Difficulty in Assigning Fungal Identity Based on DNA Sequences.

REPLY

The Comment Letter by Houbraken et al. (1) correctly points out the need for accurate fungal taxonomical identification in biological research and the difficulty confronted by scientists in assigning genus and species identity due to the high genome sequence similarity of related individuals and the low availability of full fungal genome sequences in DNA data repositories with which to perform sequence comparisons. The Comment Letter accurately presents the need to revise or even update previously assigned fungal classifications as more DNA sequences and full genomes become available over time. The Comment Letter highlights that currently, the internal transcribed spacer (ITS) region is most often used to identify fungi, and the authors argue that some short regions of genes such as benA, caM, and tef1-alpha may be better suited for accurate species identification of close relatives. Based on that premise, the authors used the partial beta-tubulin (benA) and partial calmodulin (caM) gene sequences to reassess the taxonomical identity of multiple fungal isolates published in journals such as MRA (previously known as Genome Announcements) using phylogenetic trees. The authors argue that upon analysis of the short regions of the benA or caM genes, 21 published papers in MRA had incorrectly assigned the fungal identity of their isolates. While we agree that assigned fungal taxa should be revised as more DNA sequence information becomes available, this does not mean that the classification provided at the time of publication was erroneous based on the available sequence information at the time. Furthermore, we argue that the authors actually contradicted their own argument when they ignored available ITS sequences, 18S rRNA gene sequences, and even full genome sequences and relied on a very short 65-amino acid region of the benA gene to assign fungal identity. Based on the 65-amino acid region of benA, Houbraken et al. (1) claimed that our paper (2) misidentified the isolate as Byssochlamys sp., when it should have been Monascus floridanus.

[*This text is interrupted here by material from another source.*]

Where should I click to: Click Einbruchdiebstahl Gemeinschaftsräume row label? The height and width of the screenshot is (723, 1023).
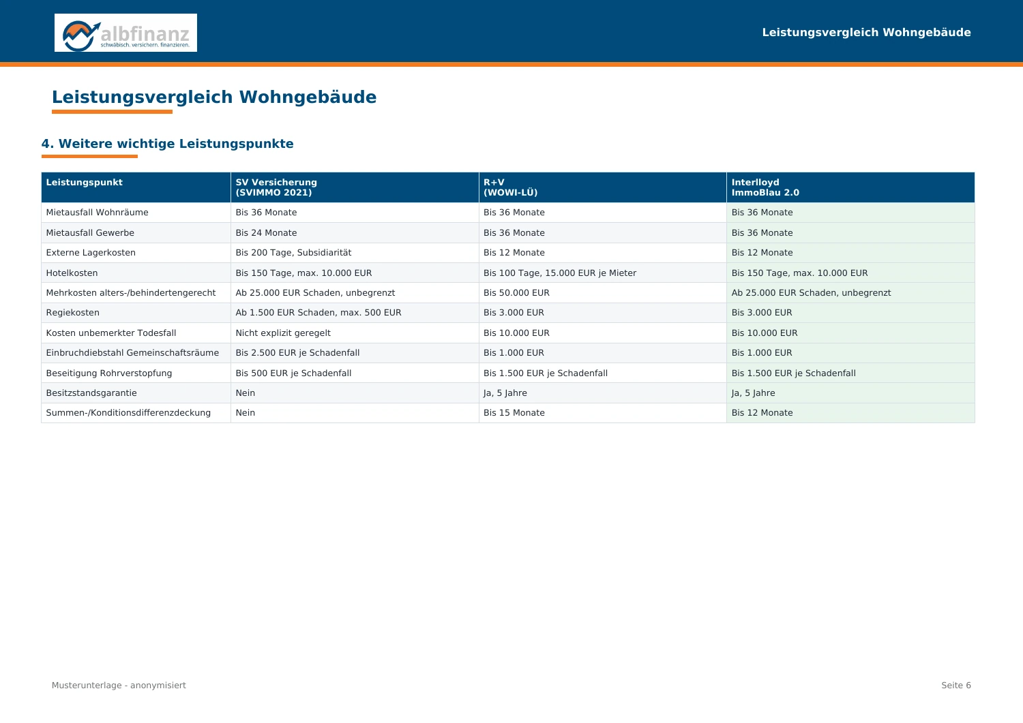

We argue that the analysis performed by Houbraken et al. (1) should have taken into consideration the ITS, full 18S rRNA gene, and whenever possible, the alignment of any genome sequences available to provide the most accurate classification possible and not rely on a small portion of the benA gene. While we understand that taxonomical identification may improve as more DNA sequence data become available, potentially leading to a change in a fungal isolate identity, we strongly believe that the Byssochlamys sp. classification provided by Radwan et al. (2) for isolate BYSS01 (GenBank accession number NIXA00000000) was accurate at the time and stands correct today until further characterization is provided. Still today, isolate BYSS01 has Byssochlamys fulva (AB023941.1) as the closest hit from a BLAST alignment of the full-length (2,105-bp) 18S rRNA gene, with 94.2% sequence similarity in 100% of the query sequence and a maximum score (highest alignment score) of 3,197. However, the closest species of Monascus was M. fuliginosus (HM188432.1), which came in at 29th place in the BLAST analysis with a maximum score of 2,034 and only presenting sequence similarity in 82% of the BYSS01 query sequence. In fact, the full-length 18S rRNA gene of M. fuliginosus, M. purpureus (HM188427.1), and M. ruber (HM188429.1) is only 1,751 bp long with a 354-bp deletion between positions 602 and 978 of the BYSS01 18S rRNA gene sequence. Furthermore, the available benA sequence (KY709172.1) of M. fuliginosus only covers 8% of the total BYSS01 BenA protein, precluding a true comparison. For this reason, we argue that the change of genus and assignment of species classification by Houbraken et al. (1) is premature, based on the limited information presented in the Comment Letter.